_What to produce_: In the listing that follows, the lines starting at the one containing "multidélices (118, 2081)" and ending at the one containing "[Banana Bread aux noix] (102, 656)" are to be returned exactly, both boundary lines included, and no others.

------------------------------

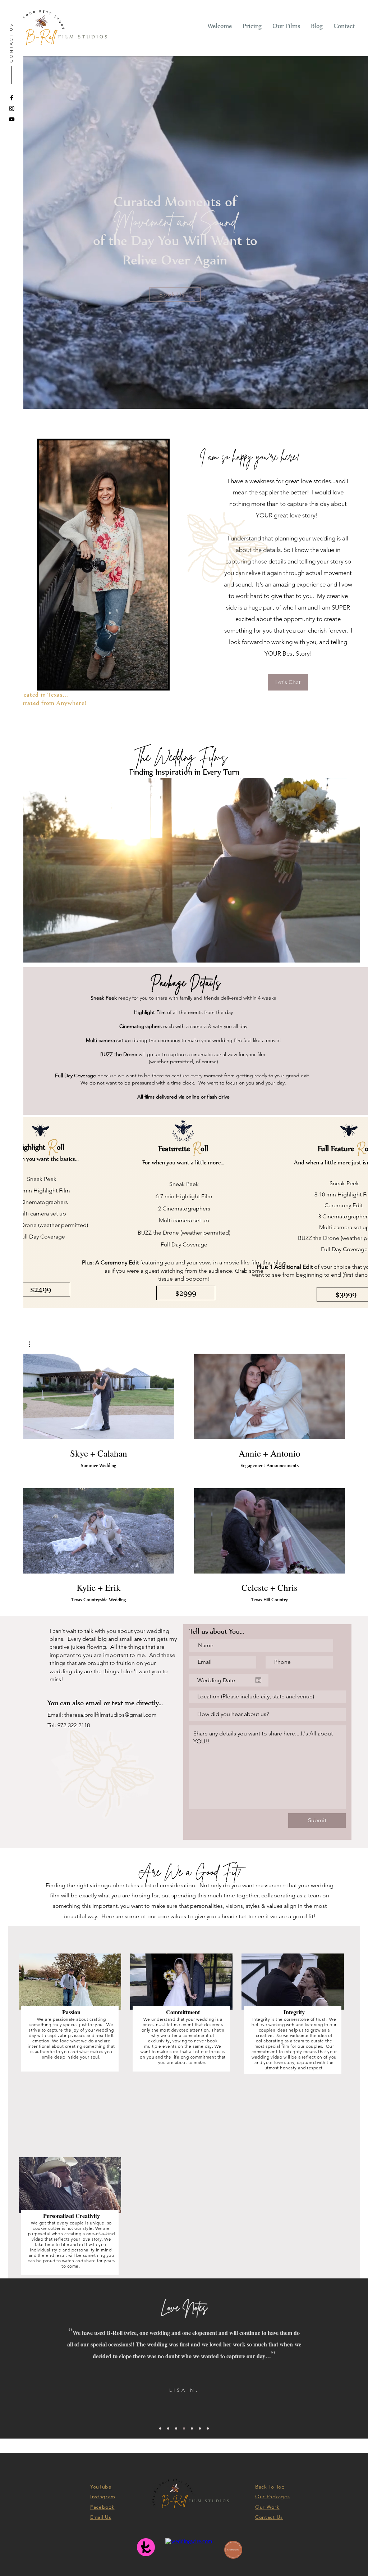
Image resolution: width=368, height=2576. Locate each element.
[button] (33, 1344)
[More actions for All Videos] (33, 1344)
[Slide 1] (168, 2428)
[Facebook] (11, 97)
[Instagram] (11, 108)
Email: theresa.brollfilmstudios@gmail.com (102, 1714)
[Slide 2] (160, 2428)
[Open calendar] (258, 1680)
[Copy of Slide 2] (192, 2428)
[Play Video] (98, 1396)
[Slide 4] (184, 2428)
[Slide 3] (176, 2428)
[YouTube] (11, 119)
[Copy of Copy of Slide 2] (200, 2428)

------------------------------

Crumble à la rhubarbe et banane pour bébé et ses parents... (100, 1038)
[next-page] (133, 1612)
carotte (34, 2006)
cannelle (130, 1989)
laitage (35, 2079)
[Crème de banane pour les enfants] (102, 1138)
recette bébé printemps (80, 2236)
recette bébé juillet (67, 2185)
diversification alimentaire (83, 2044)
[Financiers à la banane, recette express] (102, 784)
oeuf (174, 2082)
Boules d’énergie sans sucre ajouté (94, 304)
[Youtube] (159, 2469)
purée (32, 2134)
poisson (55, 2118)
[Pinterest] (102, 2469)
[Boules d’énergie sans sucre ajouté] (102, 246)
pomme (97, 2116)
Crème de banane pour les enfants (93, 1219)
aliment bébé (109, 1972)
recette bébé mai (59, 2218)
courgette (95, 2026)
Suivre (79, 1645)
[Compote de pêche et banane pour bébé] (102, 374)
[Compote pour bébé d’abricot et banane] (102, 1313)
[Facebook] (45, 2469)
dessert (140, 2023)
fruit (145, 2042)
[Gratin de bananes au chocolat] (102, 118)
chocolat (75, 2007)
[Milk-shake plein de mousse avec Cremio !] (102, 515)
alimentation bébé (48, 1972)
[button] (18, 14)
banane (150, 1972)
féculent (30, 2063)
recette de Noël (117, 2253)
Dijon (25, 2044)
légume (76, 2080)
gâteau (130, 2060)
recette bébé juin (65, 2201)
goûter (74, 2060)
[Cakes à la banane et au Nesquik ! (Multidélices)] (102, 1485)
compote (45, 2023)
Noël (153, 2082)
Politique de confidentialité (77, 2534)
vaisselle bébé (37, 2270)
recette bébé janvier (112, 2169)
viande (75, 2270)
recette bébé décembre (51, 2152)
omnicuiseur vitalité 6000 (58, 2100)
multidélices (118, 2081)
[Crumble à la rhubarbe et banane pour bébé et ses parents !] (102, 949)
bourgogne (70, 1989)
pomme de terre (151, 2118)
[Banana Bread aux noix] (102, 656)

------------------------------

_Task solution_:
multidélices (118, 2081)
[Crumble à la rhubarbe et banane pour bébé et ses parents !] (102, 949)
bourgogne (70, 1989)
pomme de terre (151, 2118)
[Banana Bread aux noix] (102, 656)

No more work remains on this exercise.